> _DATA LISTING_:
----

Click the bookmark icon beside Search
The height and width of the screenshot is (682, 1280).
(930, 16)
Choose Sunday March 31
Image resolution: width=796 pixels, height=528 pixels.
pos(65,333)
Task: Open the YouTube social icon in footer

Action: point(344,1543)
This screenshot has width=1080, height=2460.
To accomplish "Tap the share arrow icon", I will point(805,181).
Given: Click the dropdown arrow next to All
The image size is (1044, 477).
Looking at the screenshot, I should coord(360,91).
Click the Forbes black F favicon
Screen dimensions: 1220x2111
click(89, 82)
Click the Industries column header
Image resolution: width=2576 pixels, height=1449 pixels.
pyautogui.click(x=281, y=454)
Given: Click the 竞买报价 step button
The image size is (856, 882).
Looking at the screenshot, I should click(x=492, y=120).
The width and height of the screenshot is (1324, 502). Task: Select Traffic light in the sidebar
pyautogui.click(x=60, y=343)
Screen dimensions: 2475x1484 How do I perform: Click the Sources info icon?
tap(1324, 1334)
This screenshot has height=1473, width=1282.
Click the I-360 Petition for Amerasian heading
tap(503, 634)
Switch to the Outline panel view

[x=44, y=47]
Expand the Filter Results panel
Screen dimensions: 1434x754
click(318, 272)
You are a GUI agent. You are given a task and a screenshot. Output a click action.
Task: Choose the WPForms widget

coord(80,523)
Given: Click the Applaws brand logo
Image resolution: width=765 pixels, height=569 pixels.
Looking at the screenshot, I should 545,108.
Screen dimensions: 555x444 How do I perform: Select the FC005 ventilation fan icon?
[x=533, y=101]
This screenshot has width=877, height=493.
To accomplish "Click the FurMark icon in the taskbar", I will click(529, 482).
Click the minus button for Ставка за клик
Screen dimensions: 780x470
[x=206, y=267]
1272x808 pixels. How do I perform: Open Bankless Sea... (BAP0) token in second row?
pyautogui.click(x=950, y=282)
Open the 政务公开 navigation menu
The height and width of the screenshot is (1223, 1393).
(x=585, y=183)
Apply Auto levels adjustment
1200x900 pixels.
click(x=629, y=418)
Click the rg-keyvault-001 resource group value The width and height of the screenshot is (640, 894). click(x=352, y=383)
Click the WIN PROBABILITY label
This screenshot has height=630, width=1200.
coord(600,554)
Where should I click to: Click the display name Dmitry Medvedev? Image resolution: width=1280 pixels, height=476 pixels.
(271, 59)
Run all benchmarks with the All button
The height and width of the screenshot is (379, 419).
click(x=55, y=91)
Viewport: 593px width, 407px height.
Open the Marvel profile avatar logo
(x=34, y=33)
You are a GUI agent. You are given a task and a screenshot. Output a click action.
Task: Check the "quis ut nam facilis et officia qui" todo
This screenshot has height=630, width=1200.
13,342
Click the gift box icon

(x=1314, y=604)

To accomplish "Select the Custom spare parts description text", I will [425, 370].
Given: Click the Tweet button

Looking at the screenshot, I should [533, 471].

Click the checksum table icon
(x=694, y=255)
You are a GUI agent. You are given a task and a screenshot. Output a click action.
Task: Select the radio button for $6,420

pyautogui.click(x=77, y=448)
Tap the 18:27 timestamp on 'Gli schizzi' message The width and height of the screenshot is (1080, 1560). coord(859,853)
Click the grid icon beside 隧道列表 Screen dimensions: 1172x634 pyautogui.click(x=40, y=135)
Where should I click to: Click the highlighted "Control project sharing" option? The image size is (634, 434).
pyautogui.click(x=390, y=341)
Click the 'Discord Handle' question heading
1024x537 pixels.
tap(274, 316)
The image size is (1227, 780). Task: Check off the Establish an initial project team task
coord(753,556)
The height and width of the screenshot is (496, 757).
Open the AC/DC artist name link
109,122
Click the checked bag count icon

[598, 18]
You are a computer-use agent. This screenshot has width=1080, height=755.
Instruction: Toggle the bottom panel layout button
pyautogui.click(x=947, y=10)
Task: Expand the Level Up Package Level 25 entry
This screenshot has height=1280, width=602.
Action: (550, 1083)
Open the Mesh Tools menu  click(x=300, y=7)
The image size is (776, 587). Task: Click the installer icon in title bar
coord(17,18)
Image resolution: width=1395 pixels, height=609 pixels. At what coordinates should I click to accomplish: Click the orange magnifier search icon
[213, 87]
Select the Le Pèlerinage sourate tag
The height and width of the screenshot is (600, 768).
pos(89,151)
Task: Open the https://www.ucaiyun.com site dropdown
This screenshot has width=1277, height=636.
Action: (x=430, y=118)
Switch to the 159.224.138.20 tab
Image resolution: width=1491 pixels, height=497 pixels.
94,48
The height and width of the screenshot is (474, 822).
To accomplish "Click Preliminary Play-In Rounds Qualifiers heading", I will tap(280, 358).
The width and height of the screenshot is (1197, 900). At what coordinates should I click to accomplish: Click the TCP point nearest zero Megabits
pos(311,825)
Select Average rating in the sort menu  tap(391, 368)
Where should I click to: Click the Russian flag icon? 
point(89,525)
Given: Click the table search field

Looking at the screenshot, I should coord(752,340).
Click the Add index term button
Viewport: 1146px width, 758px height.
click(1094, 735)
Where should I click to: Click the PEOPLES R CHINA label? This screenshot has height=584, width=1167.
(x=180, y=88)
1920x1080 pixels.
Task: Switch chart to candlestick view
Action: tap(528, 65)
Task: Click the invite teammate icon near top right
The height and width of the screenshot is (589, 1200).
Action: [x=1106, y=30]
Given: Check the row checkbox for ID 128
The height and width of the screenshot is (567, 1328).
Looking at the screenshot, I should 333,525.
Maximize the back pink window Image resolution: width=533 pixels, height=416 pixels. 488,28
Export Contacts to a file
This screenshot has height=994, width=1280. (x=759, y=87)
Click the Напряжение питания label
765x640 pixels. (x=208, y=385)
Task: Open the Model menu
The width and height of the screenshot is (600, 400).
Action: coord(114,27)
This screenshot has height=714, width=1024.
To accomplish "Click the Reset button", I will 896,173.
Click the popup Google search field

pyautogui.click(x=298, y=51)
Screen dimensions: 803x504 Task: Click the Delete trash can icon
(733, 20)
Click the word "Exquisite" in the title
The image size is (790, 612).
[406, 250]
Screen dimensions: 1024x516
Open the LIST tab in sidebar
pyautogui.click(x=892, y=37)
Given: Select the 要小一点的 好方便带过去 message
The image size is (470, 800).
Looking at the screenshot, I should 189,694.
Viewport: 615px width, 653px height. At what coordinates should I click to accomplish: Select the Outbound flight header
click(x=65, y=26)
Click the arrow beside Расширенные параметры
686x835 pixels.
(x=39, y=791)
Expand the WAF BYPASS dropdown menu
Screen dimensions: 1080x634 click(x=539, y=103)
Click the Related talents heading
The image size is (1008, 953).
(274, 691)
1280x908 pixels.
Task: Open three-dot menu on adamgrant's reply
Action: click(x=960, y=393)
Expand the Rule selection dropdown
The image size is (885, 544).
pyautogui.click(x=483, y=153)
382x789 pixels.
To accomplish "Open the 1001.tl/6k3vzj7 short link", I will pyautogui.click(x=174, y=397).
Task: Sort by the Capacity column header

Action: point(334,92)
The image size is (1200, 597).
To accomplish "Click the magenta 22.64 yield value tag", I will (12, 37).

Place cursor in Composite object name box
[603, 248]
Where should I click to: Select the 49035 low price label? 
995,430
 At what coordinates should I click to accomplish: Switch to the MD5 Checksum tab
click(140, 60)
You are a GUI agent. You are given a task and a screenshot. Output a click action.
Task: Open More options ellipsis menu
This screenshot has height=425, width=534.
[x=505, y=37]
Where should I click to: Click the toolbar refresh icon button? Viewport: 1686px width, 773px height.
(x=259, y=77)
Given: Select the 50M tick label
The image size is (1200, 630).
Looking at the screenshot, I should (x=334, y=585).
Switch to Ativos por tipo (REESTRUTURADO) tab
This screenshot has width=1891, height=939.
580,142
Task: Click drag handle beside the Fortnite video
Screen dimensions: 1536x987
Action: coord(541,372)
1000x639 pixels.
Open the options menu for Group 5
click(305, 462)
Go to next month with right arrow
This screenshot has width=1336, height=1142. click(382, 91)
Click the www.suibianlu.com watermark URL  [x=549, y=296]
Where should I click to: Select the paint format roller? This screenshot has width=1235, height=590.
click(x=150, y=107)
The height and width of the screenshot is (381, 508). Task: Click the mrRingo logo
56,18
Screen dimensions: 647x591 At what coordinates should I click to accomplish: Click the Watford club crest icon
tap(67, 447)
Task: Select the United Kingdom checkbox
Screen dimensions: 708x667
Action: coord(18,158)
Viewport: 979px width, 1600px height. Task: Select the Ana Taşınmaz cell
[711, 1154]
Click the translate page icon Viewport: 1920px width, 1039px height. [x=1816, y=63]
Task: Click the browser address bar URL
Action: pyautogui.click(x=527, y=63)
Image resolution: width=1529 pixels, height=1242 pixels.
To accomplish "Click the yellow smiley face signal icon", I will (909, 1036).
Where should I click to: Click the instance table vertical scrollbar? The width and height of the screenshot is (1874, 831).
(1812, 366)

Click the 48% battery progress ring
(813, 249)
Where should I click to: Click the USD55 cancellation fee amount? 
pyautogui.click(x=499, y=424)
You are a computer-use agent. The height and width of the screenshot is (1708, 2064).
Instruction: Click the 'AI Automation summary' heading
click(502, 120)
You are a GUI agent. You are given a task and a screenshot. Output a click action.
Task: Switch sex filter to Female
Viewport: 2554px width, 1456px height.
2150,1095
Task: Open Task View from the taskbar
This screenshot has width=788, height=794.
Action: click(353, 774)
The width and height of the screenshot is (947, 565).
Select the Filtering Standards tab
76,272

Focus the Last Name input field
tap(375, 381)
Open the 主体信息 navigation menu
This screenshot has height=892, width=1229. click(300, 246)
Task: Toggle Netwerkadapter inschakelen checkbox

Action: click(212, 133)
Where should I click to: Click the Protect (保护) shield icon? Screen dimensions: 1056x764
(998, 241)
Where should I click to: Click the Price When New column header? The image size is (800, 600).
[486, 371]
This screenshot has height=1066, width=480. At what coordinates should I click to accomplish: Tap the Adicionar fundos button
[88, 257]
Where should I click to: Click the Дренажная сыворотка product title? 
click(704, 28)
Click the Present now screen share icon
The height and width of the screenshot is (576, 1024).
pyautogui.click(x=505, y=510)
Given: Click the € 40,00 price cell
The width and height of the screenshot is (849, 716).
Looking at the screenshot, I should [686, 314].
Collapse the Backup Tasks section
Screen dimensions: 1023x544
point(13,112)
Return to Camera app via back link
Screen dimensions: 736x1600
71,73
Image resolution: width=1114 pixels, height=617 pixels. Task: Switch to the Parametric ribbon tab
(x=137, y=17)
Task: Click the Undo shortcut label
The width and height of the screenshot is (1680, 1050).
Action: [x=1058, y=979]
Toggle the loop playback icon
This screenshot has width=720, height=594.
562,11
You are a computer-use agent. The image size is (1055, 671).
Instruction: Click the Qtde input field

----

> _EXERCISE REQUIREMENTS_: Take every line from the data that includes the word "taskbar".

> _ANSWER BELOW_:
To accomplish "Click the FurMark icon in the taskbar", I will click(529, 482).
Task: Open Task View from the taskbar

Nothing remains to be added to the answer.